# Long term use of osmotic laxatives?



## oceannir (Mar 6, 2012)

Dear all,I'm just wondering does anyone here have any experience with the long term use of osmotic laxatives?My background, i've had IBS since my mid teens. I remember learning about constipation when I couldn't pass. It got progressively worse, however in my younger years I was fine on just bulk forming style fiber laxatives.In my early 20's things got progressively worse and I moved to lactulose and movicol (i tried both, lactulose worked better for me). To be honest, i've found this gives me pretty good results. My IBS is still unbearable in high stress situations, but as I get older i've found that im beggining to get more IBS like symptoms, like cramping etc.I have a few questions however.Do you feel it would be possible for me to wean myself off the lactulose to try and get back to just taking fiber? I worry that the longer I take it the more 'reliant' on it I will become. I've been trying just taking half doses but I find I get alot of wind and not much bowel activity. Although this could be caused from me stressing about bowel movements, you never really know with us do you!I'm asking this because i've never given this a real go of beating it. I've always just medicated myself and tried to forget it. I just keep thinking 'maybe there is nothing wrong with me, maybe I can make this better'. Everytime I go to research the medications i'm taking (metamucil and lactulose) I scare myself shitness (pardon the pun) at all the serious clinical stuff about it. I'm extremely fit otherwise but i'm starting to already worry that I have become reliant on these medications.


----------



## Sean (Feb 8, 1999)

I have taken them for periods of months but discontinued them because they tend to lose their effectiveness for me when taken regularly.

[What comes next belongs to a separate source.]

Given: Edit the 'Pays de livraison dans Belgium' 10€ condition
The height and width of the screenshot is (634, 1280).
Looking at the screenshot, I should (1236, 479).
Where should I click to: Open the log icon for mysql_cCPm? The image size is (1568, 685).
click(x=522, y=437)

I had no ill effects though. I pretty much rely solely on stimulant laxatives. Dulcolax has not lost its effectiveness for me over time. Regular stimulant laxative use is not a healthy thing. I would use only as a last resort.


----------



## oceannir (Mar 6, 2012)

How long have you been taking the stimulant laxatives Sean? Do they provide you with a normal bowel? Or is it still very difficult to live with despite them?


----------



## KJL (Mar 19, 2012)

Sean said:


> I have taken them for periods of months but discontinued them because they tend to lose their effectiveness for me when taken regularly. I had no ill effects though. I pretty much rely solely on stimulant laxatives. Dulcolax has not lost its effectiveness for me over time. Regular stimulant laxative use is not a healthy thing. I would use only as a last resort.

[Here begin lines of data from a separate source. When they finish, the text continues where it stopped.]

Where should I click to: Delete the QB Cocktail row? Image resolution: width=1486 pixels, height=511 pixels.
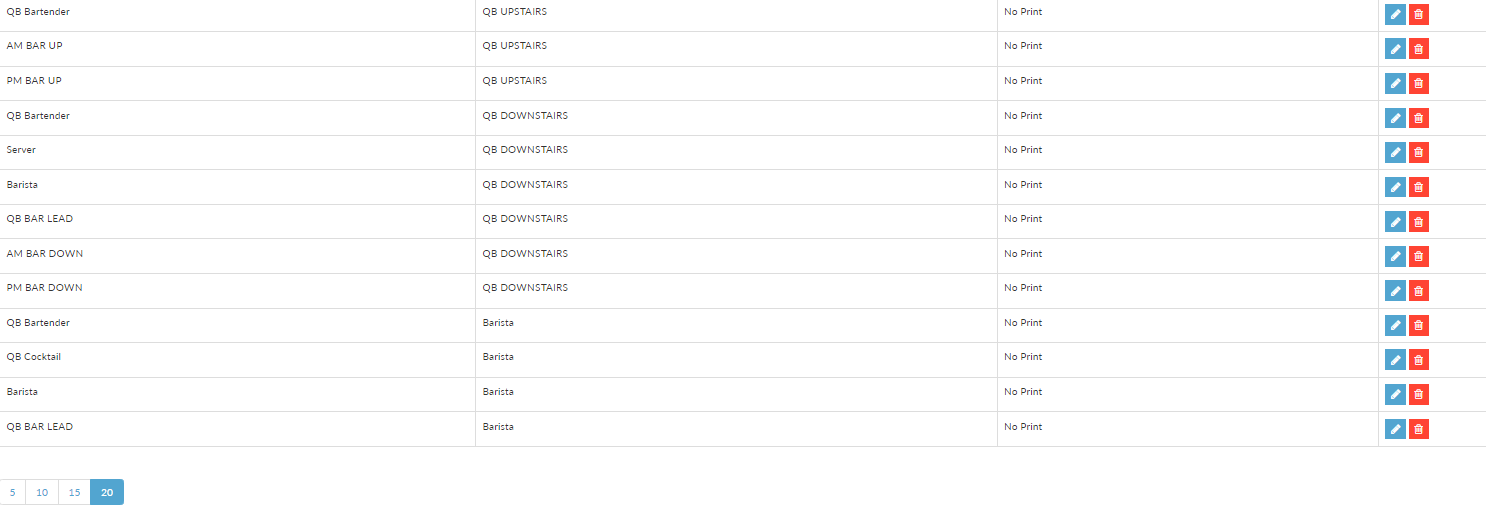coord(1418,359)

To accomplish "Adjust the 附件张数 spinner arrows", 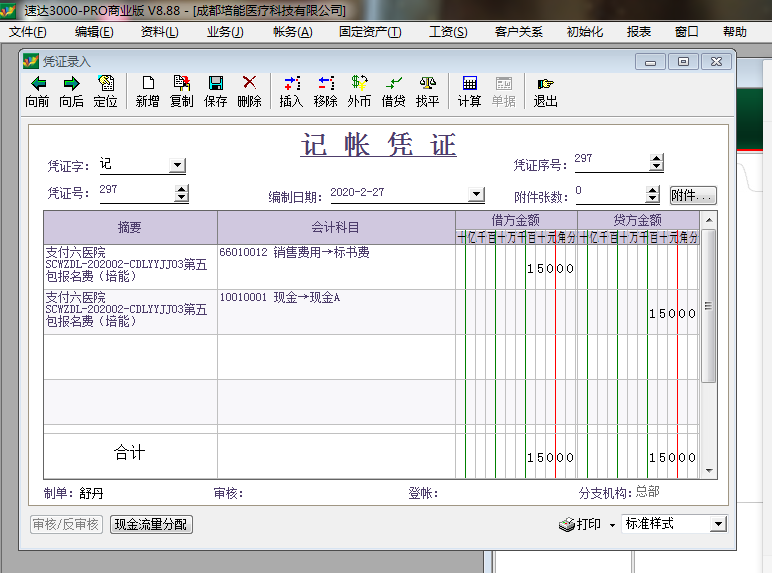I will click(x=653, y=195).
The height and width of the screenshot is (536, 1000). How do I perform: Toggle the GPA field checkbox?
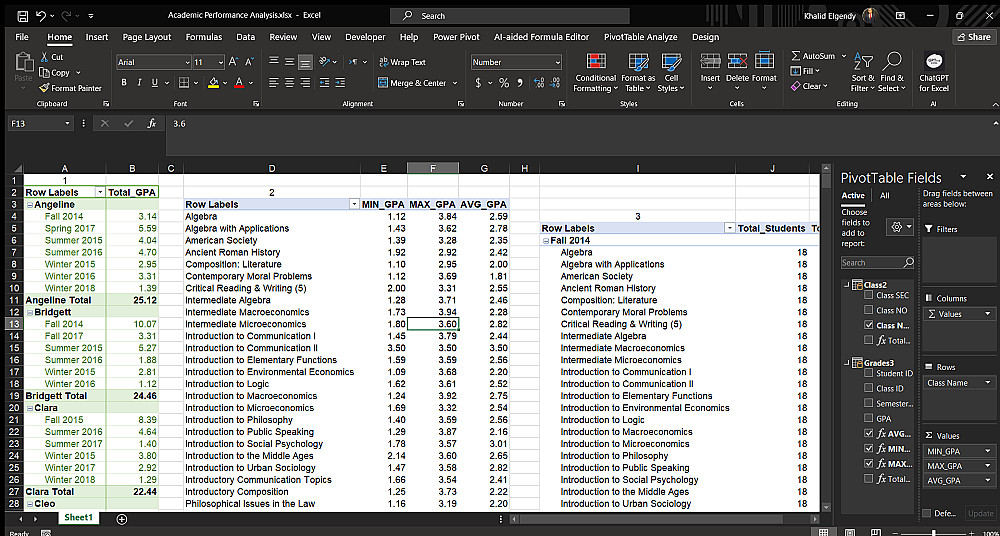click(x=869, y=418)
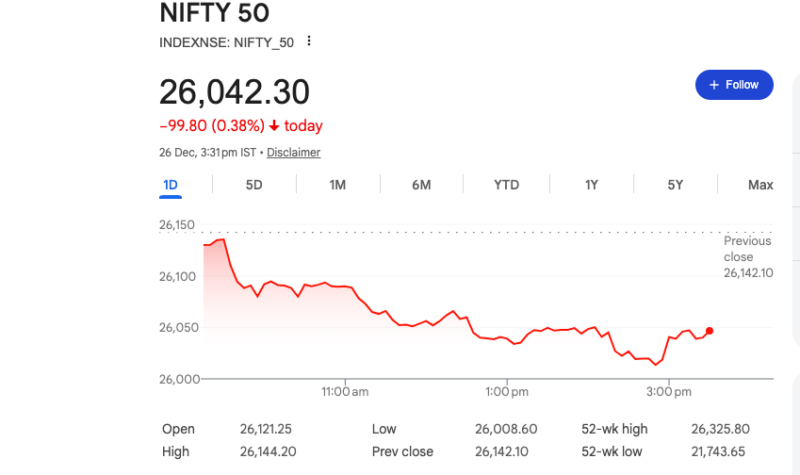The width and height of the screenshot is (800, 475).
Task: View the 1Y chart range
Action: point(592,185)
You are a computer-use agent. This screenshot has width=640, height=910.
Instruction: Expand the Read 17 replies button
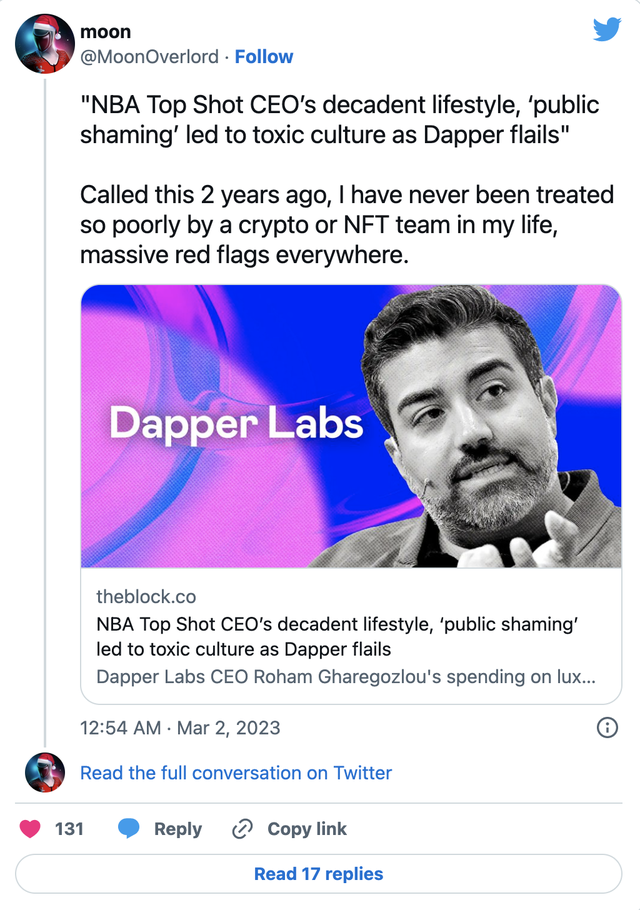(319, 874)
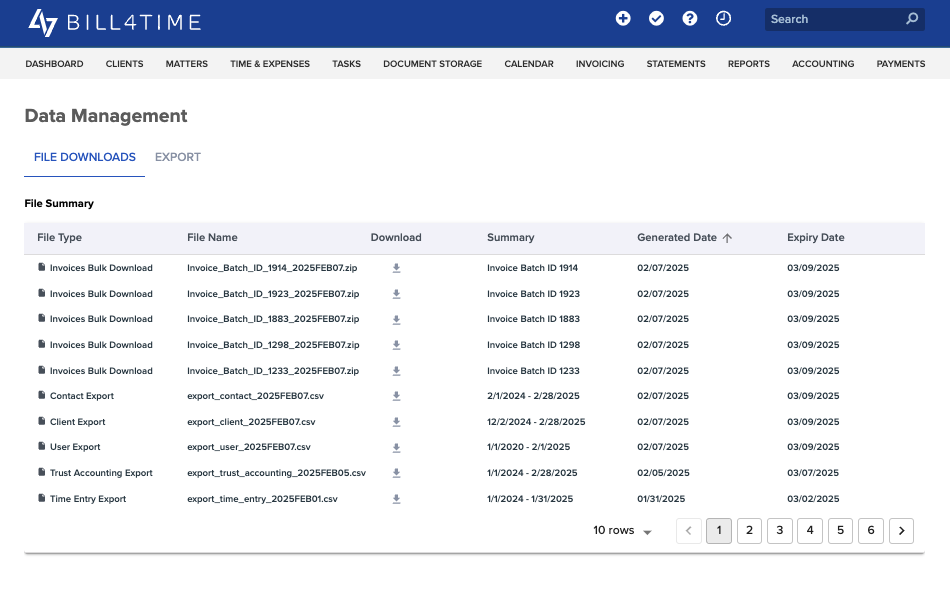Go to page 3 of results
Viewport: 950px width, 589px height.
780,531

Snap. I use movicol, but I have to use quite a high dose.Ducolax works for me too, but I find I often have to take a higher dose and then I can end up in a lot of pain.I'm waiting for a hospital referral for tests, which I am hoping will help me manage all this better.


----------



## TheOutlookChild (Sep 2, 2011)

If osmotic laxatives lose effectiveness and you stop taking them, do they regain effectiveness after a period of time? I am currently taking two kinds of osmotic laxatives and mega doses of psyllium and that is starting to fail me.


----------



## JB52 (Apr 5, 2012)

Osmotic laxatives do not cause long term damage, they are benign. I saw a very good gastroenterologist yesterday and he said that (it was my first question). So if it is the only thing that helps to ease your IBS, even after trying to wean yourself off of it, you would be fine to keep doing it.


----------



## Sean (Feb 8, 1999)

oceannir said:


> How long have you been taking the stimulant laxatives Sean? Do they provide you with a normal bowel? Or is it still very difficult to live with despite them?

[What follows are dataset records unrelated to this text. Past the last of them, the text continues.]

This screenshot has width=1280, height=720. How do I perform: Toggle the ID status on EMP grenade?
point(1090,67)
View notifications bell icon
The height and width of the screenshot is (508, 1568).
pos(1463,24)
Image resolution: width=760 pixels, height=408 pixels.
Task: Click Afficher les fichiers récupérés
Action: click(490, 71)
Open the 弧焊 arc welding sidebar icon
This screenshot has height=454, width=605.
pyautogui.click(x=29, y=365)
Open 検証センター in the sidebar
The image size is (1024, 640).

Oceannir,I have been taking stimulant laxatives off and on since I was 16. I am 40 now. I have tried a lot of other things, so I would not say that I have been on stimulants continuously. They have been my primary remedy for the past five years, however. They do not provide me with what I would call a normal bowel movement. Taken in sufficient doses, they empty my colon pretty aggressively. They typically cause multiple bowel movements over a period of a few hours. The movements are easy and comfortable except for some mild abdominal cramping. The movements tend to progress towards diarrhea though. As unpleasant as it sounds, Dulcolax has made my life a lot more bearable.


----------



## tourist (Feb 19, 2011)

Fiber laxatives are habit forming too, and over time it can take more and more to irritate and stimulate the colon into evacuating. They can also stretch and desensitize the colon. Before someone leaps on me, I know this is new and controversial info, but I believe you will be hearing this in the mainstream soon enough. But the long and short of it is that both fiber and "stimulant laxatives" can cause dependency. I take Ducolax daily, with the blessing of my GI doctor, and the damage from years of increasingly more fiber may be starting to reverse.


----------